The reasons for that are threefold. First, as any fan of European football can tell you, when the big guys consistently get the best talent, there is really no chance for the rest to compete. This is just a basic, intuitive mechanism at the heart of private enterprise. When the demand for these jobs among the smartest, most hardworking, and most ambitious people is boundless, and the firms themselves are remarkably good at recruiting and hiring the cream of the crop, they will win. They just will. Second, there is a bubble of elites that form the points on the iron triangles of interest groups, Congressional staff and elected officials, and appointees within the bureaucracy. In D.C., these people party together on weekends and thus scratch each others’ backs on weekdays, despite having jobs that on paper should exist at cross-purposes. I don’t believe the government working to help businesses succeed is necessarily a bad thing, but two points in that triumvirate are supposed to protect us against the negative externalities of large corporations looking to boost their profit margins by setting the rules of the game, and enforcing them when they are broken. Right now, that is not happening, and it seems almost childish to ignore the role that the clubby nature of that world plays in it. And finally — and perhaps most importantly — their brand is a core part of their success. Especially in the case of client-services industries like consulting, being the biggest name is worth an incalculable amount of money. That brand is sustained and boosted when top talent joins and grows within the firm.

This is not a condemnation of those who continue to want to work at places like McKinsey.
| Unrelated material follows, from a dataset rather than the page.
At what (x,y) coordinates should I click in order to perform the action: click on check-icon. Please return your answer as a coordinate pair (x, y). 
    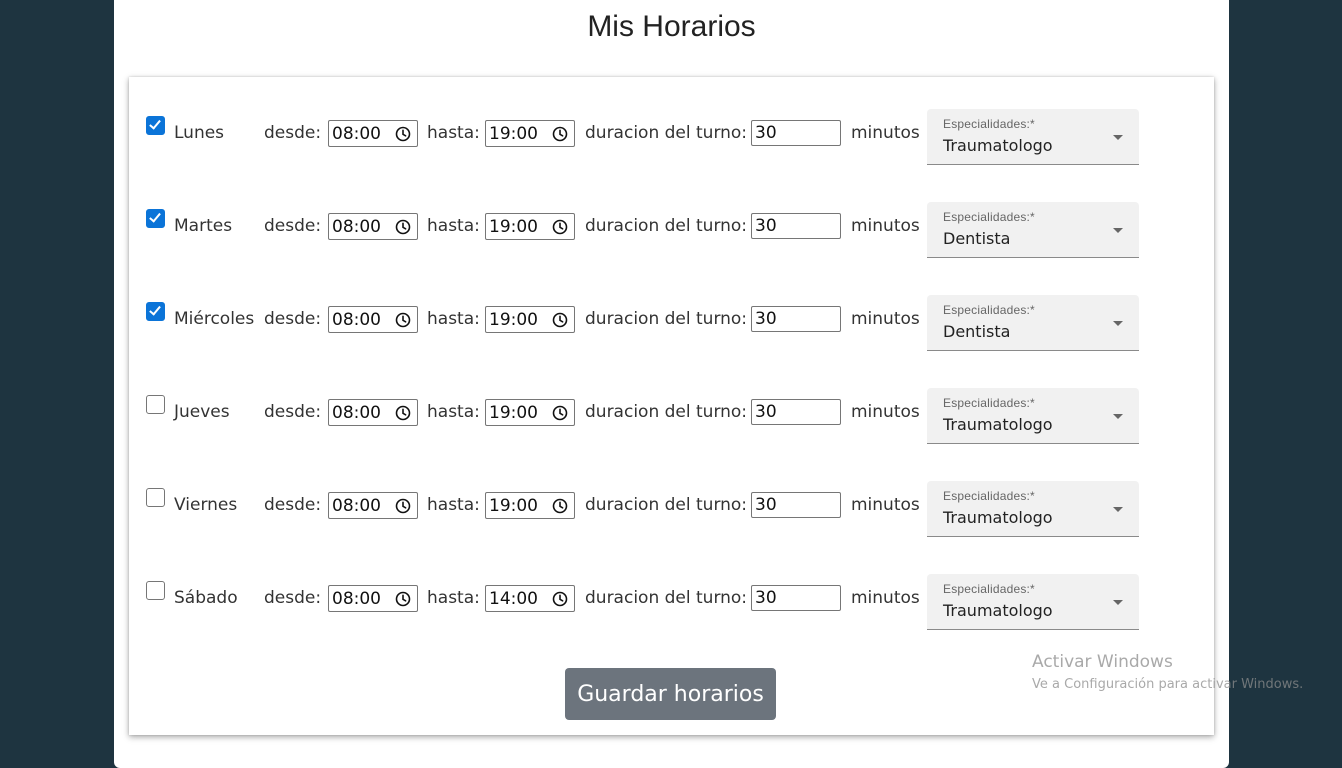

The exit opportunities are excellent, the pay is fantastic, and the argument that you can’t change these places from the outside has enduring credibility. Not to mention, you get to work on really interesting problems alongside really high-achieving and smart people. Given the chance to work in one of these hallowed halls of power, would I turn it down for moral reasons? I cannot confidently say that I would. As the kids say, how can you hate from outside the club?

What I hope to do is persuade my friends to consider two things:

  1. What will you do to improve these places’ character from the inside, at the ground level?
  2. What would it take for you to decline the opportunity to work there, or leave?

The vast majority of the people I talk to who are in position to begin a long and successful career at one of the Big Three or a bulge bracket investment bank do not have answers to these two questions.

We, as a society, need answers about what to do from the outside to increase the accountability of these undemocratic institutions through democratic institutions. But the character of the people who compose a company like McKinsey is also determinative. If you are a person, reading this now, who might end up working there, I do not think it is unfair at this point to ask what you will do to ensure you are not complicit in the destruction of your country and the hurting of your countrymen.

When it comes with the benefits that working for a place like McKinsey does, the motivation to excuse bad behavior, to be part of something potentially toxic, is strong. But we have a broken system here, and we need to pull on all the levers we can to fix it. These firms thrive on the fuel of fresh talent signing on to their project of growth. If it is within your power, and you can bear the potential opportunity cost to your career, this is me (selfishly) asking you to consider paying that cost.

That does not mean joining the peace corps, or becoming an antitrust lawyer instead. I’m not asking you to turn on these places, as it might appear I have. You could work for a startup, for a more responsible large and well-paying firm, for a competitor in the same industry. You could even do these things after you’ve cashed out at the MBB casino.

Because right now, McKinsey is living in the land of no accountability. And while it is a paradise of capitalism for its citizens, for the rest of us it is an imperial power, one we are powerless to stop without the help of those it invites in.